In adapting an indigenous healing practice to our culture, care should be taken not to misappropriate from another culture. In that spirit, our work represents a collaboration between people with appropriate cultural backgrounds and healthcare professionals. The authors adapted the indigenous cultural practices while trying to respect all cultural traditions involved. If work continues on integrating indigenous healing practices, we hope it is done with veneration for the paradigms and practices concerned and with the understanding involvement of members of the cultures from which non-indigenous people draw.16,17 Cultural sensitivities and expectations vary,16 so the approach must be adapted in each instance for people of a specific culture. These considerations may be especially important when the practice being appropriated involves a spiritual dimension. In that regard, simply having a music therapist/dance therapist to lead dancing to live drumming could be an avenue for future research.

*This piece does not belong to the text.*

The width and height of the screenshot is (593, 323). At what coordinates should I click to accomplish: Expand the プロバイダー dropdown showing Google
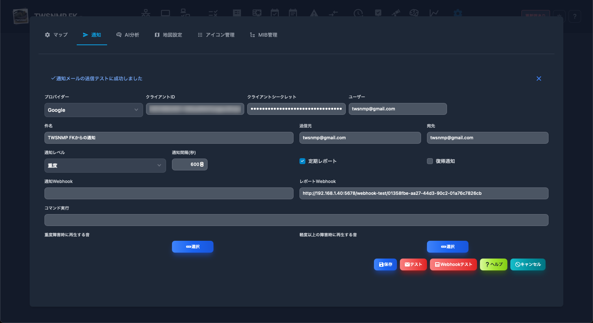tap(93, 110)
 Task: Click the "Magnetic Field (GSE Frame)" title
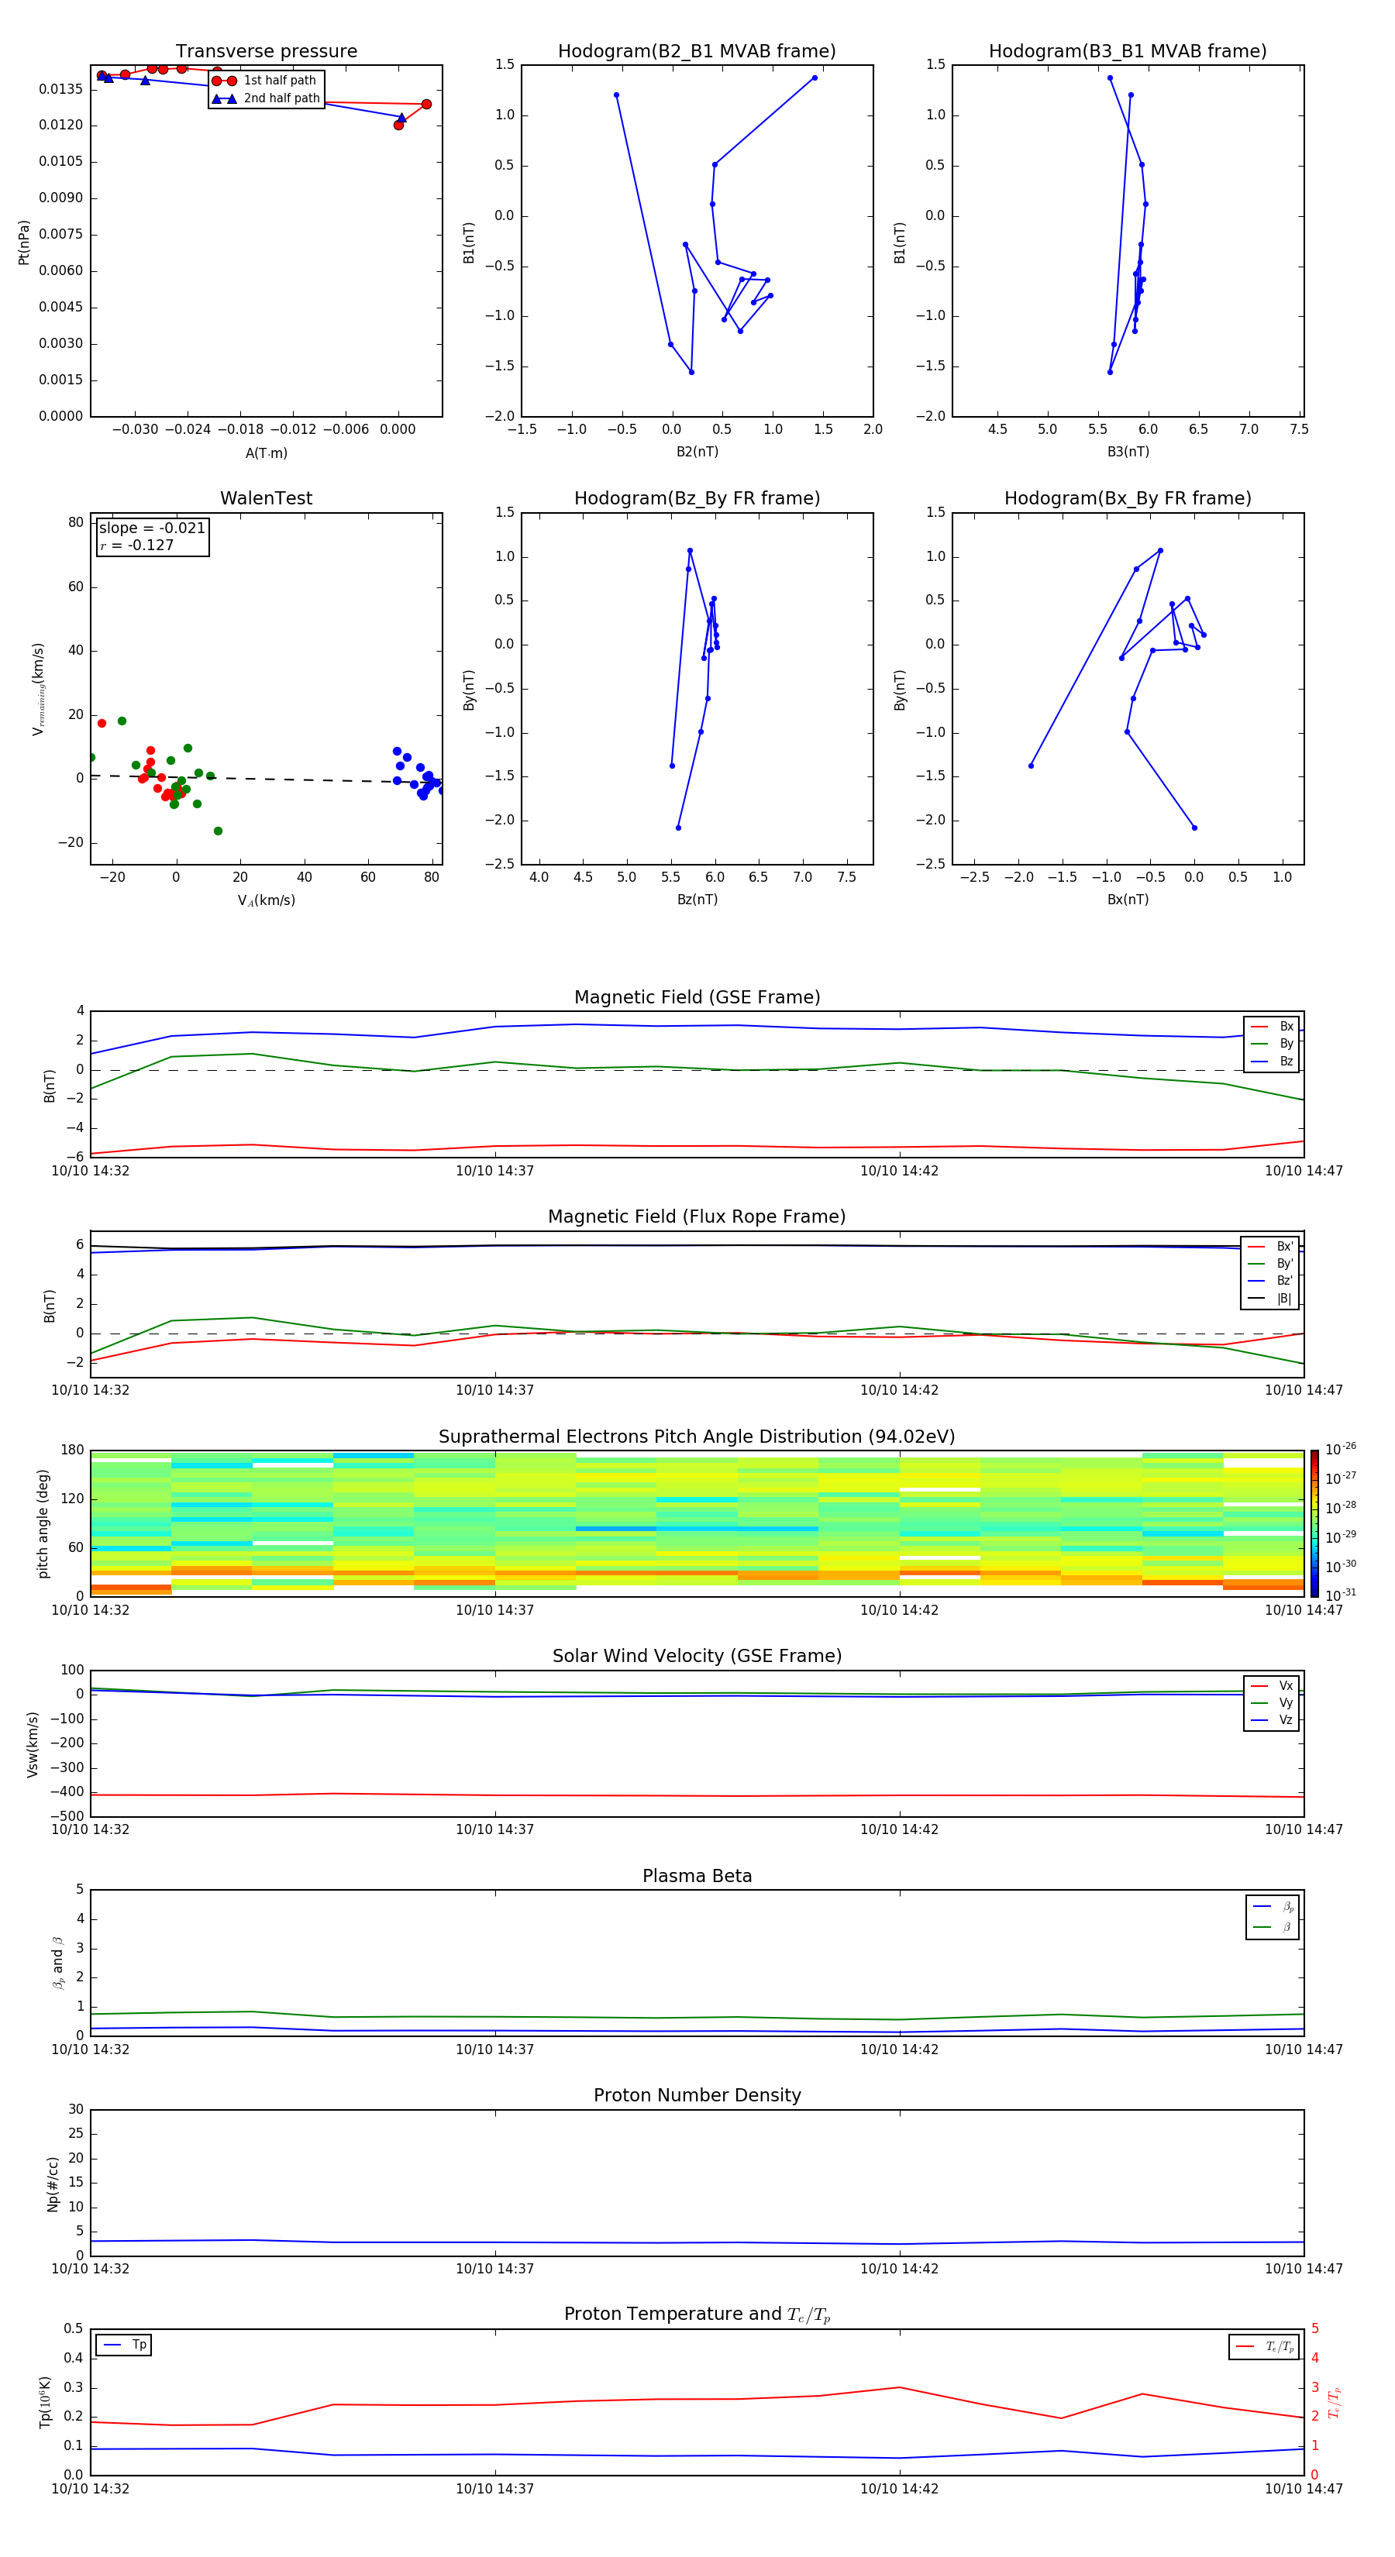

The rationale for studying this kind of intervention is broad. It is widely accepted that ceremonies using rhythm and dance were once universally used for healing, conflict resolution, social bonding, and spiritual experience.5,18 Human beings appear to have engaged in this kind of activity for at least 50,000 years. Thus, this approach is likely to be mediated by a biological pathway for stress reduction and could be quite complementary to western medicine. There are still many existing indigenous traditions with similar ceremonies and benefits seem unlikely to be restricted to the African ngoma tradition and the format used by Hewson et al.15 Thus, further work should explore the potential range of such interventions. These diverse cultural rhythm and dance practices and meditation practice appear to have common roots in the human shamanic experience.5 Both engage what anthropologist Michael Winkelman terms the “integrative mode of consciousness”. Thus, although they may appear quite different on the surface, the bio-psycho-social mechanisms at play may be similar. People with different temperaments and different preferences for activity level may accrue the same benefit by participating in different forms of stress reduction. In the multicultural society, it would be reasonable to derive various stress reduction practices from different parts of the world. In that regard, ngoma ceremonies, West African healing ceremonies, and similar ceremonies of Native Americans would have already been part of the broader American culture if they had not been deliberately suppressed for political reasons. In addition, it would be reasonable to ask whether combining Ngoma with MBSR or other mindfulness-based practices would have a synergistic effect. Thus, the authors feel that the present study and the work of Hewson et al.15 open up a rather broad field of research.
Conclusions
In a pilot study, a drum and dance ceremony based on the ngoma tradition of Central and Southern Africa led to improvement in markers of stress that were of a magnitude similar to a standard MBSR protocol. Further study of rhythm and dance ceremonies from indigenous cultures is warranted both because of these results and because of a strong rationale.
Acknowledgments
This research was supported by a grant from the Josiah Charles Trent Memorial Foundation Endowment Fund to K.H.W. The authors thank Sarah Wilson for guidance on selection of psychologic questionnaires. Richard Vinesett helped provide the live music for this study.
Author Disclosure Statement
No competing financial interests exist.